Exercise description:
Reproduce the entries below exactly, but only from the line containing "I'm a human (369, 289)" to the line containing "Buy it now (896, 409)", inclusive.

Data listing:
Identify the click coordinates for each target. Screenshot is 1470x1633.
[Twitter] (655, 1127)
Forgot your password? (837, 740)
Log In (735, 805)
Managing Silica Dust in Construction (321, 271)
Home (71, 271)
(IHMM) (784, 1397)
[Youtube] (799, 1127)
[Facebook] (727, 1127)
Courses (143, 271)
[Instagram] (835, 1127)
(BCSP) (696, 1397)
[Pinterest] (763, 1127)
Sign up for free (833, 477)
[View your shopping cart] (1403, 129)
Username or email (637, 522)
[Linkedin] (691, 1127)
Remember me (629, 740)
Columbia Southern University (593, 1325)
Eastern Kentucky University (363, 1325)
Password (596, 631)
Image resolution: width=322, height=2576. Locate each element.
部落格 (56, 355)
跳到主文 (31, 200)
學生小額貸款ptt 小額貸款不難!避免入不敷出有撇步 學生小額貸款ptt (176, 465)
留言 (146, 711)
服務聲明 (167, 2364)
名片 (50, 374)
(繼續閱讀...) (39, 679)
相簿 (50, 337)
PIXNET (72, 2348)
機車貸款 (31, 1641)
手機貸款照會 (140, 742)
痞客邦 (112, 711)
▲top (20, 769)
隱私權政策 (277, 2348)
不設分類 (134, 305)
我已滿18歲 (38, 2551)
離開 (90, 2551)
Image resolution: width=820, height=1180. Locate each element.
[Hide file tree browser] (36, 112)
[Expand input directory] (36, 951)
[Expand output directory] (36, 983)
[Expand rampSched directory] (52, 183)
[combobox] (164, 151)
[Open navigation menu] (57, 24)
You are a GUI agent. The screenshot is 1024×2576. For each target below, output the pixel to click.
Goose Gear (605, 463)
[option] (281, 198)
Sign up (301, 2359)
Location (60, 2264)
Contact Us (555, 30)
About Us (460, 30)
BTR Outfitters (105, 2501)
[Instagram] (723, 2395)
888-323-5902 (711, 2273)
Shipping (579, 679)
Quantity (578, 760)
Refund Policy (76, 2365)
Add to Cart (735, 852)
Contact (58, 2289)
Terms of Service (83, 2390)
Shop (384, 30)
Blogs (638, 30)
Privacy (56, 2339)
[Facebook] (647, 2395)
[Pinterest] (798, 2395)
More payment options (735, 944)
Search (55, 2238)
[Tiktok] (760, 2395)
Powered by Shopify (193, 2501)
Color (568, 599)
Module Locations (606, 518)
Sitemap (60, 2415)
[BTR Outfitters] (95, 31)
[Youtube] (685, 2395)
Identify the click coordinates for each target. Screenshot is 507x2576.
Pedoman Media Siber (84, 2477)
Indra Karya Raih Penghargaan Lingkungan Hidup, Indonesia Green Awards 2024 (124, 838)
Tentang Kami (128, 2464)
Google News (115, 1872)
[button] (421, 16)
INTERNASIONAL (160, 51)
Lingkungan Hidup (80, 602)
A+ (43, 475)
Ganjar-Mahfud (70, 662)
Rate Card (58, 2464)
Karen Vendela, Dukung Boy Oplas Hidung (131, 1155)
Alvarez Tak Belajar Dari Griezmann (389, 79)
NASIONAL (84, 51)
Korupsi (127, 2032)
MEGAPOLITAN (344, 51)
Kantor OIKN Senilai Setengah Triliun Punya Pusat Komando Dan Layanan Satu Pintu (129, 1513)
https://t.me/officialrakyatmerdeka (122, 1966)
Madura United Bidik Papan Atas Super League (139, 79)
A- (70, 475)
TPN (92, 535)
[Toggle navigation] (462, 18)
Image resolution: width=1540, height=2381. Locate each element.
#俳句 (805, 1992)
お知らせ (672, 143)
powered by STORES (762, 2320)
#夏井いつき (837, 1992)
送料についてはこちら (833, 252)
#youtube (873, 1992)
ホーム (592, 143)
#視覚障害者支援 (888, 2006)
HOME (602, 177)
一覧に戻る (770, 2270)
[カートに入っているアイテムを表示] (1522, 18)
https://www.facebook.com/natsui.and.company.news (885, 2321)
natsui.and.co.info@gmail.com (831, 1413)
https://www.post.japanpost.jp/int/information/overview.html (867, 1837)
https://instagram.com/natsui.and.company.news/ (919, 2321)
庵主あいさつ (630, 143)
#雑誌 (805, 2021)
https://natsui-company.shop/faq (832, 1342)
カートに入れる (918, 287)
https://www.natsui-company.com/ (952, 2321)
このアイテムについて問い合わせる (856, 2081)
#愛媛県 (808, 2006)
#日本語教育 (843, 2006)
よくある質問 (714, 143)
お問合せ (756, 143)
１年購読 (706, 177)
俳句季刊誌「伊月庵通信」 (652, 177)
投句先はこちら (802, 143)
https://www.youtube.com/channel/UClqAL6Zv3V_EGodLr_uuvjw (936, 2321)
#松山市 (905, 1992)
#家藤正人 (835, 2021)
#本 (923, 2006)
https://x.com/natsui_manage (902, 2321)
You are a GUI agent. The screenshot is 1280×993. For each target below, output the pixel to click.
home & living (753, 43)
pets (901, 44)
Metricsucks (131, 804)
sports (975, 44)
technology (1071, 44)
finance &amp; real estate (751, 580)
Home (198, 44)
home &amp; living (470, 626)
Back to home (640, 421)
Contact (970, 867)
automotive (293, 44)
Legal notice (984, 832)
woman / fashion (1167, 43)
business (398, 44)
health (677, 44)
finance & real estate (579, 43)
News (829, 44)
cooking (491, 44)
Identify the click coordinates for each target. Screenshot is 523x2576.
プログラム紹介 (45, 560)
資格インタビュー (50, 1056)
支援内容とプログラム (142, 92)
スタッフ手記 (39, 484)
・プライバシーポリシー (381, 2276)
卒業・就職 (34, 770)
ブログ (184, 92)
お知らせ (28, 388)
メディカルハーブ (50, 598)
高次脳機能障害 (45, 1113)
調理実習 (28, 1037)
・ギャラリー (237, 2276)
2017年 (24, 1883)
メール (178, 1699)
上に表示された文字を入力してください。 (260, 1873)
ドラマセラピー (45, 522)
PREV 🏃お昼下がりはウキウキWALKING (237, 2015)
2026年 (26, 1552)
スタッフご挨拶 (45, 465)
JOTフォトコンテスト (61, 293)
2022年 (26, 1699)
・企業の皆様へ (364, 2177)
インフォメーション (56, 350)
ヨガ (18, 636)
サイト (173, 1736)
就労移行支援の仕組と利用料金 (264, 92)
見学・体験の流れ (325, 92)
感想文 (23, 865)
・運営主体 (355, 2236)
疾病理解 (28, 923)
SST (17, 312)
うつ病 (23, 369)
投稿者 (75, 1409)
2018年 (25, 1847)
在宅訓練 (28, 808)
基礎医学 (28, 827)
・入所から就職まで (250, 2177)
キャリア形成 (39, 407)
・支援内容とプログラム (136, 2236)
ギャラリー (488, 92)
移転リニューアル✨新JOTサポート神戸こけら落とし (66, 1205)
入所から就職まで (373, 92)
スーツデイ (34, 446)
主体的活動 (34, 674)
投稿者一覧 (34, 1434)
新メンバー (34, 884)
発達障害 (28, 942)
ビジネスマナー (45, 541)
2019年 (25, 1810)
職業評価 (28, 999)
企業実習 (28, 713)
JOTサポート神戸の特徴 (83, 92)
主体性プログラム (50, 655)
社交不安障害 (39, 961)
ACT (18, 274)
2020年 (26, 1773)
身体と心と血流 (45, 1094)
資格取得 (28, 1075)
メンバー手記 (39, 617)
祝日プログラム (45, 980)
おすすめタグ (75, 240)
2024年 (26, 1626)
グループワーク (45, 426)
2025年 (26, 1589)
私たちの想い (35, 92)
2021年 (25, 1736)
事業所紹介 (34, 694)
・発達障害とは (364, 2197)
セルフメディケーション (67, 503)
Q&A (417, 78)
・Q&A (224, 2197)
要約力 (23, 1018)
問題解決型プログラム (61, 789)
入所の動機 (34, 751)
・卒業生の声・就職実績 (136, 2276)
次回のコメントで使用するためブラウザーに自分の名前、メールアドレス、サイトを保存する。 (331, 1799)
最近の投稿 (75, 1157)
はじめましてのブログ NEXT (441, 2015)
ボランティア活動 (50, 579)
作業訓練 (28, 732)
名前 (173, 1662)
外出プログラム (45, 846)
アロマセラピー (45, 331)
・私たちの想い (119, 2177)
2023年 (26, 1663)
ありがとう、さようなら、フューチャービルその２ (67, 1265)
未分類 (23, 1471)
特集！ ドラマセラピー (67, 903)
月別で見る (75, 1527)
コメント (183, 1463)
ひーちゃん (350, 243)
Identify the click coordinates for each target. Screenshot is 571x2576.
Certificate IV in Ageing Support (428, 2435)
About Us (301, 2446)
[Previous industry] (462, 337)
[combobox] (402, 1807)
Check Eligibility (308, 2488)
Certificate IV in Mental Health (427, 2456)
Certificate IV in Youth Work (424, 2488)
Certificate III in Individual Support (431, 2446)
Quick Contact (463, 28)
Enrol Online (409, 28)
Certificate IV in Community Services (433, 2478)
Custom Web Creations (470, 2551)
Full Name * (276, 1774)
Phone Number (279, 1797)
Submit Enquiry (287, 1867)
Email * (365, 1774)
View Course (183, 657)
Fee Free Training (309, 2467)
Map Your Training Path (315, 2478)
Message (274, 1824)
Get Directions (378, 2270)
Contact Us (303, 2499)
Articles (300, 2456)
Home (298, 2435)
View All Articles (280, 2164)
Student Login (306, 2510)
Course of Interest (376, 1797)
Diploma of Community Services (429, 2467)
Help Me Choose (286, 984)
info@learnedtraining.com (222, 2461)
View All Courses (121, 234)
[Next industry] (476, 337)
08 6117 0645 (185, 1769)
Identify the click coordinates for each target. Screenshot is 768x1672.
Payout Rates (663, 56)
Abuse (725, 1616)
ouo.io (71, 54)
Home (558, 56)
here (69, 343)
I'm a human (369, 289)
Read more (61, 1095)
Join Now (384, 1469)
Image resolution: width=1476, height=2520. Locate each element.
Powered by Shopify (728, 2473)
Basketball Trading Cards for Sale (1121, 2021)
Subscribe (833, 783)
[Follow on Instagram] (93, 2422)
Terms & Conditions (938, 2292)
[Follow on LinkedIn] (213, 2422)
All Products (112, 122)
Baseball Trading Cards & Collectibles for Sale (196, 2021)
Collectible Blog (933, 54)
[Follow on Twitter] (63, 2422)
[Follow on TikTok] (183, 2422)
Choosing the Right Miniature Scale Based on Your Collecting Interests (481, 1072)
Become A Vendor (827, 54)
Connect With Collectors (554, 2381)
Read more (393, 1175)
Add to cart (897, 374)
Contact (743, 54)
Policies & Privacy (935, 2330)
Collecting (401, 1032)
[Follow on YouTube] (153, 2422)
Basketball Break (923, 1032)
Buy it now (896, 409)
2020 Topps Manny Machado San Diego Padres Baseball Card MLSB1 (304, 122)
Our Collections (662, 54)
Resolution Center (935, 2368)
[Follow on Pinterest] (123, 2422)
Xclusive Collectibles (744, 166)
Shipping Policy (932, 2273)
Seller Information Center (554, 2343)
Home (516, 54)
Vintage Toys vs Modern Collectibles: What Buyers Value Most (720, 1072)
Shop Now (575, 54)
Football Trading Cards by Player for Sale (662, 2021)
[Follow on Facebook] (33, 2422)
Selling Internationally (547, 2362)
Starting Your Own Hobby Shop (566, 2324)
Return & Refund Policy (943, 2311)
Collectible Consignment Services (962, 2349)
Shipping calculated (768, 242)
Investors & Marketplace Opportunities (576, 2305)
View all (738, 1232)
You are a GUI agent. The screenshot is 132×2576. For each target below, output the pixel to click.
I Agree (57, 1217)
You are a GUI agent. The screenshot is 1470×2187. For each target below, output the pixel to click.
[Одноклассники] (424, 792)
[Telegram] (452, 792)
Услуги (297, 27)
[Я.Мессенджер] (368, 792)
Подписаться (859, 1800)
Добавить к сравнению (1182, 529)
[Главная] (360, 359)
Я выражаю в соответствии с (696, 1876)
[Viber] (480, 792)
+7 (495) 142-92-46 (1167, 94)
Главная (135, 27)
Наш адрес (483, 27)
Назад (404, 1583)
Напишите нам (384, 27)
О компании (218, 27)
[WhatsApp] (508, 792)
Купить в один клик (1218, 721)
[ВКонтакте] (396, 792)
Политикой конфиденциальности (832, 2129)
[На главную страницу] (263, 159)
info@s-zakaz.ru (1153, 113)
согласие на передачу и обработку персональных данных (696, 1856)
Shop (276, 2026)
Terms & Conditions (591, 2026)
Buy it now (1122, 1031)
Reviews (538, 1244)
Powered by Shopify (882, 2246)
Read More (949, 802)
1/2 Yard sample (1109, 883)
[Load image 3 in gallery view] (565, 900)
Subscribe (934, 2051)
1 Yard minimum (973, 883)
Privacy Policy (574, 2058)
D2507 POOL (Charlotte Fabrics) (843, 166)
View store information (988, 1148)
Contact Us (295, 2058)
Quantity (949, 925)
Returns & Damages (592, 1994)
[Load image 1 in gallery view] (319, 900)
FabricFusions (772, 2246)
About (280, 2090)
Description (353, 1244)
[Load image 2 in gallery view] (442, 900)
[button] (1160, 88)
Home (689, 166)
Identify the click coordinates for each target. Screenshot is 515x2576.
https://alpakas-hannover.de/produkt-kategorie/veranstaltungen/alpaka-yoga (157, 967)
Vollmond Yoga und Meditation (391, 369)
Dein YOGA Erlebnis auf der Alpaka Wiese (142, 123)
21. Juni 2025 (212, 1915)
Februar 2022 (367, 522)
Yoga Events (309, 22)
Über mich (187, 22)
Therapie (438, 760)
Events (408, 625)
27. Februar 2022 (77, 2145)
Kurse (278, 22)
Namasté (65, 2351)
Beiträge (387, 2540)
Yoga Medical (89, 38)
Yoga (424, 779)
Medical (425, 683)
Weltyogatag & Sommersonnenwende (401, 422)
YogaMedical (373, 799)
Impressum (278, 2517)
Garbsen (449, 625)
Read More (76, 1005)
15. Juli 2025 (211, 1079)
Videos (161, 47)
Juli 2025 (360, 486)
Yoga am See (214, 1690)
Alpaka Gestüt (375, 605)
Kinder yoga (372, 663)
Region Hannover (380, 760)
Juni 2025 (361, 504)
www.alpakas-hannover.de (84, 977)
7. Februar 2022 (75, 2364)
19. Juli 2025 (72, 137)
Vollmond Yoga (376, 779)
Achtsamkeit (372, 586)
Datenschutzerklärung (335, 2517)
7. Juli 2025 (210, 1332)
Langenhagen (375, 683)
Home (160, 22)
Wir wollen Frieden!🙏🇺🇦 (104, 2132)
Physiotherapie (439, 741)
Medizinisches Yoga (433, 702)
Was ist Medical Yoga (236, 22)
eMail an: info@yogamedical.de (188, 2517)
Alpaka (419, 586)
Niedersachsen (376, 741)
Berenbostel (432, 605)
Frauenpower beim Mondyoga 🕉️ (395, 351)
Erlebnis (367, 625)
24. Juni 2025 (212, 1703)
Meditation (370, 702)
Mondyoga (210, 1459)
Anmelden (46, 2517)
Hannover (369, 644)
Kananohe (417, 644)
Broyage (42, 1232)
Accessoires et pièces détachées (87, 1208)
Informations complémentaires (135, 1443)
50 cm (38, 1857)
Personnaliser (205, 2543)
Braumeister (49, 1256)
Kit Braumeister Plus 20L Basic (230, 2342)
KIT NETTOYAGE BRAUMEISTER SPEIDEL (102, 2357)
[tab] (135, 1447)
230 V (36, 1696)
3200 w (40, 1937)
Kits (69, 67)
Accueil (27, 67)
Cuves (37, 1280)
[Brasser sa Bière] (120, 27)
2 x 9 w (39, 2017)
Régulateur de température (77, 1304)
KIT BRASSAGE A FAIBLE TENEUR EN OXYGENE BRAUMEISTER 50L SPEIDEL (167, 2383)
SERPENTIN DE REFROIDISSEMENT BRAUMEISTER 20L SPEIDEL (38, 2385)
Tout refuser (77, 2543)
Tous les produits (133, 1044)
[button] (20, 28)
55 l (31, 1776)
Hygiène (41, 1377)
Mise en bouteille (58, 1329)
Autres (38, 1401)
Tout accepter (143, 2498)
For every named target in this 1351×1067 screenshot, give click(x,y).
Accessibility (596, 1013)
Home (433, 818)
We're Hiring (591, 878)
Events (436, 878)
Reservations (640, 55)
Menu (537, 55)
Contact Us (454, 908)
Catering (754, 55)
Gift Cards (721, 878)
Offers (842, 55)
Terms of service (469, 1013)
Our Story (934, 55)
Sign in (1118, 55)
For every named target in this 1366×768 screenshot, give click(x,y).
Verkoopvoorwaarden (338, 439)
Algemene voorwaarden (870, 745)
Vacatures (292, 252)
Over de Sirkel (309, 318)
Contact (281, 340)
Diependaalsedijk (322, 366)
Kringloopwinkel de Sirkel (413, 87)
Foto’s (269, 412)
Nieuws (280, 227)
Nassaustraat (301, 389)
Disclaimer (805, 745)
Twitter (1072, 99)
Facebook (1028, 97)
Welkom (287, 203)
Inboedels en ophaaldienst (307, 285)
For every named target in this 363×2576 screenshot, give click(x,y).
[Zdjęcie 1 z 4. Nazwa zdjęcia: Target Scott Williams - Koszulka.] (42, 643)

Answer section:
I'm a human (369, 289)
Read more (61, 1095)
Join Now (384, 1469)
Image resolution: width=1476, height=2520. Locate each element.
Powered by Shopify (728, 2473)
Basketball Trading Cards for Sale (1121, 2021)
Subscribe (833, 783)
[Follow on Instagram] (93, 2422)
Terms & Conditions (938, 2292)
[Follow on LinkedIn] (213, 2422)
All Products (112, 122)
Baseball Trading Cards & Collectibles for Sale (196, 2021)
Collectible Blog (933, 54)
[Follow on Twitter] (63, 2422)
[Follow on TikTok] (183, 2422)
Choosing the Right Miniature Scale Based on Your Collecting Interests (481, 1072)
Become A Vendor (827, 54)
Connect With Collectors (554, 2381)
Read more (393, 1175)
Add to cart (897, 374)
Contact (743, 54)
Policies & Privacy (935, 2330)
Collecting (401, 1032)
[Follow on YouTube] (153, 2422)
Basketball Break (923, 1032)
Buy it now (896, 409)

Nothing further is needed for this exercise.